Required task: Reproduce each of the following items word for word, leaving out the pictures.

Records supplied:
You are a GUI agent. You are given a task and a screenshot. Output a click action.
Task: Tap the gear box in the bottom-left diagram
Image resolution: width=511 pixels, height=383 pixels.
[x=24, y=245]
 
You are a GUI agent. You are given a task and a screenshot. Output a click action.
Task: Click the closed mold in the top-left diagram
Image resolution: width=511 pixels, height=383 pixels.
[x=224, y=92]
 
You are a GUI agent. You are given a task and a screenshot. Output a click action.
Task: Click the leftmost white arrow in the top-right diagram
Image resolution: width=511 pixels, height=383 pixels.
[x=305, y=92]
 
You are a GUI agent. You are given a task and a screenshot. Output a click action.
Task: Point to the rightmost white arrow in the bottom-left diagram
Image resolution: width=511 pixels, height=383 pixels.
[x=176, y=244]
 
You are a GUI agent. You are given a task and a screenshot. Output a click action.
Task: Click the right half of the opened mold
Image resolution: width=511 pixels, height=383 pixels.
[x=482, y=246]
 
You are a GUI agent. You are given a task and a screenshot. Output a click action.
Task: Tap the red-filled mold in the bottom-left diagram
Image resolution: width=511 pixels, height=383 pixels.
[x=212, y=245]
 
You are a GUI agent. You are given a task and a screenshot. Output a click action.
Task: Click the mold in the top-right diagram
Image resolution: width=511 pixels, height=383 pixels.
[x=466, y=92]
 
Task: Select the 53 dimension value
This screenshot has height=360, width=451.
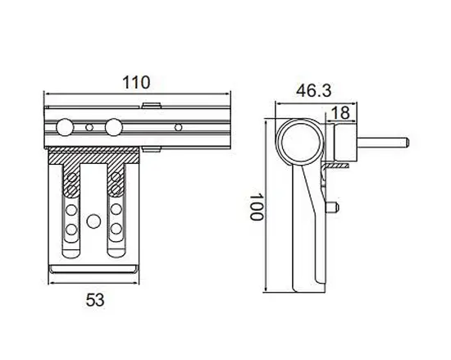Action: [x=96, y=300]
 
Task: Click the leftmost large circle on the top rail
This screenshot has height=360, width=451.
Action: [x=61, y=128]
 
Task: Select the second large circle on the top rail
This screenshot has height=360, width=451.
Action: [x=113, y=128]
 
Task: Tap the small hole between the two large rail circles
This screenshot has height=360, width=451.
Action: [x=88, y=128]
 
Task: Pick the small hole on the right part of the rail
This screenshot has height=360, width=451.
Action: [x=177, y=128]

Solution to the exercise:
You are a GUI agent. You are given a task and a screenshot. Output a click action.
Task: Tap the gear box in the bottom-left diagram
Image resolution: width=511 pixels, height=383 pixels.
[x=24, y=245]
 
You are a GUI agent. You are given a task and a screenshot. Output a click action.
Task: Click the closed mold in the top-left diagram
Image resolution: width=511 pixels, height=383 pixels.
[x=224, y=92]
 
You are a GUI agent. You are given a task and a screenshot. Output a click action.
Task: Click the leftmost white arrow in the top-right diagram
Image resolution: width=511 pixels, height=383 pixels.
[x=305, y=92]
 
You are a GUI agent. You are given a task and a screenshot. Output a click action.
Task: Point to the rightmost white arrow in the bottom-left diagram
Image resolution: width=511 pixels, height=383 pixels.
[x=176, y=244]
 
You are a GUI agent. You are given a task and a screenshot. Output a click action.
Task: Click the right half of the opened mold
Image resolution: width=511 pixels, height=383 pixels.
[x=482, y=246]
 
You are a GUI agent. You are given a task and a screenshot. Output a click action.
Task: Tap the red-filled mold in the bottom-left diagram
Image resolution: width=511 pixels, height=383 pixels.
[x=212, y=245]
 
You are a GUI agent. You are given a task and a screenshot. Output a click action.
Task: Click the mold in the top-right diagram
Image resolution: width=511 pixels, height=383 pixels.
[x=466, y=92]
 
Task: Select the 53 dimension value
This screenshot has height=360, width=451.
Action: [x=96, y=300]
 
Task: Click the leftmost large circle on the top rail
This screenshot has height=360, width=451.
Action: [x=61, y=128]
 
Task: Select the second large circle on the top rail
This screenshot has height=360, width=451.
Action: [x=113, y=128]
 
Task: Tap the small hole between the two large rail circles
This screenshot has height=360, width=451.
Action: [x=88, y=128]
 
Task: Pick the small hole on the right part of the rail
This screenshot has height=360, width=451.
Action: [x=177, y=128]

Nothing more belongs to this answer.